“Estou com medo. Da gente.” – O Senhor das Moscas
Prestígio nunca faltou a Y: O Último Homem, a famosa série adulta do selo Vertigo, da DC, que discorre com muita tensão e correria a odisseia do único sobrevivente da extinção do homem. Homem mesmo, referindo-se aqui ao sexo masculino erradicado da face da Terra – e por motivos nunca revelados, o que explica o uso do Y no título (lê-se “Why” em inglês, ou seja, “Por quê?”). Só que as razões misteriosas são esquecidas diante do caos que as sociedades se encontram, já que agora as mulheres precisam tomar as rédeas desde os governos, a produção agrícola. Em Y – O Último Homem, um dia banal para a humanidade torna-se o início de uma nova era para qualquer ex-mãe, ex-mulher ou ex-filha, donas de um planeta sem saber se a espécie vai continuar sem uma gota de espermatozoide por ai. Ou melhor, quase nenhuma, já que o americano Yorick Brown, de eunuco, não tem nada.
Junto do seu macaco adotivo, sobra para Yorick sair de Nova York nos Estados Unidos, e ir encontrar sua mãe deputada na capital do país, em Washington, o que não vai ser nada fácil. Logo, o cara (mestre em fugas) descobre que pode ser morto ou vendido a bordéis, e que por ser macho, tem que se esconder de qualquer um que não se chame Jennifer Brown – ou Hero Brown, sua irmã desaparecida. Em Washington, Jennifer ajuda seu filho deixando-o sob a guarda da agente secreta 335, ambos rumo a um esconderijo para quem, agora, pesa muito mais do que ouro. Aos poucos, a ambientação da história assegurada pelo seu bom roteiro, nos deixa a par dos conflitos que crescem não apenas entre mulheres democratas e republicanas na política, mas entre aquelas que prezam pela ordem, e as que pretendem manter a opressão machista e violenta do passado. Assim, nem com a experiente 335 do lado, Yorick está seguro, já que uma conspiração sombria vai sorrateira ao seu encalço, cada vez mais próximo.

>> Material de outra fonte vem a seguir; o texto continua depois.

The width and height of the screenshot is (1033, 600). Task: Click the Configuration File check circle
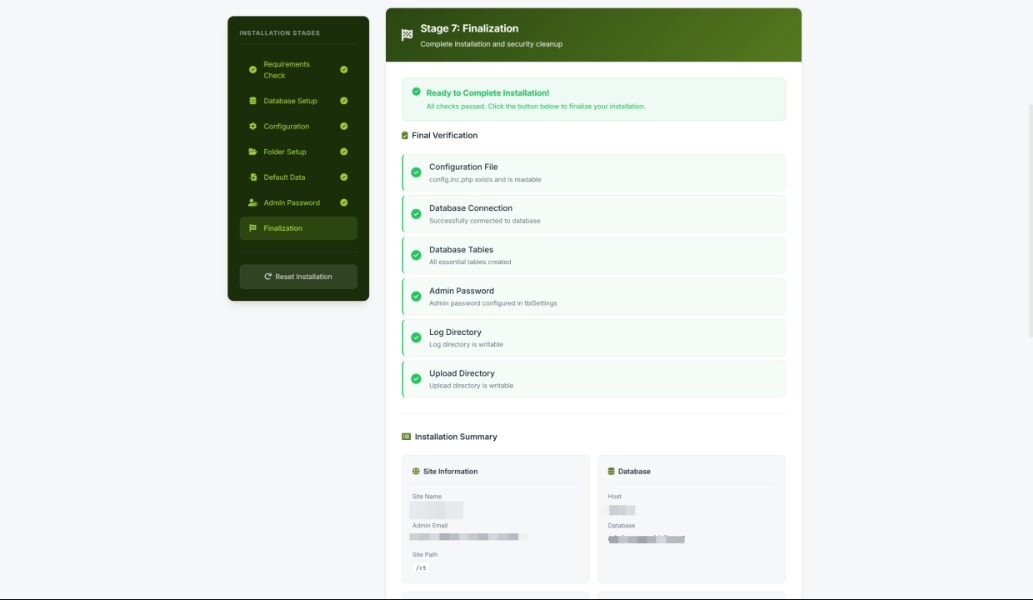(416, 173)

Ao criticar um tipo de feminismo fanático, o roteirista Brian K. Vaughan acentua o quão prejudicial a desunião pode ser a resistência de uma espécie, e o quão perigoso são os extremos alienantes. Enquanto Yorick e sua protetora tentam se livrar dos problemas que explodem em sua caminhada, sua irmã Hero vira uma “Filha das Amazonas”, uma comunidade de ódio que pretende varrer qualquer traço deixado de masculinidade – e sobretudo exterminar aquele que, segundo boatos, anda escondido por ai. No volume 1, Y: O Último Homem expõe o novo contexto perturbador de desconfiança e zero harmonia que, em teoria, de repente uniria os diferentes grupos de mulheres. No entanto, a realidade decepciona até a mais utópica das esperanças, e no segunda arco da série, a perseguição ao “último dos moicanos” atinge seu ápice com novos e ótimos personagens. Incrível como a humanidade, sem leis, sempre volta a barbárie da caverna, ou ao egoísmo dos líderes extremistas – manipulando multidões a bel prazer.
Sob a junção de um realismo levemente distópico (assegurado também pelo traço de Pia Guerra), e um suspense a prova de bala que impossibilita nosso desinteresse, fica óbvio pelo menos o motivo do sucesso e da polêmica da saga distribuída no Brasil pela Panini, desde os seus primeiros volumes. Por isso, não é de hoje que Hollywood está de olho nesse material, tão rico de possibilidades na adaptação. Fato é que a releitura numa outra mídia, mesmo que válida para atrair leitores, vai precisar se esforçar (e muito) para superar o ritmo, a dramaticidade, o espanto e a exuberância de muitos momentos ilustrados para nos fazer fã da jornada de Yorick, 335 e seu macaco Amp. Ainda mais agora em 2020, com The Last of Us arrebatando corações. Talvez não seja de todo mal deixar o clássico gibi, no gibi. A emoção já está toda aqui, perfeita como só.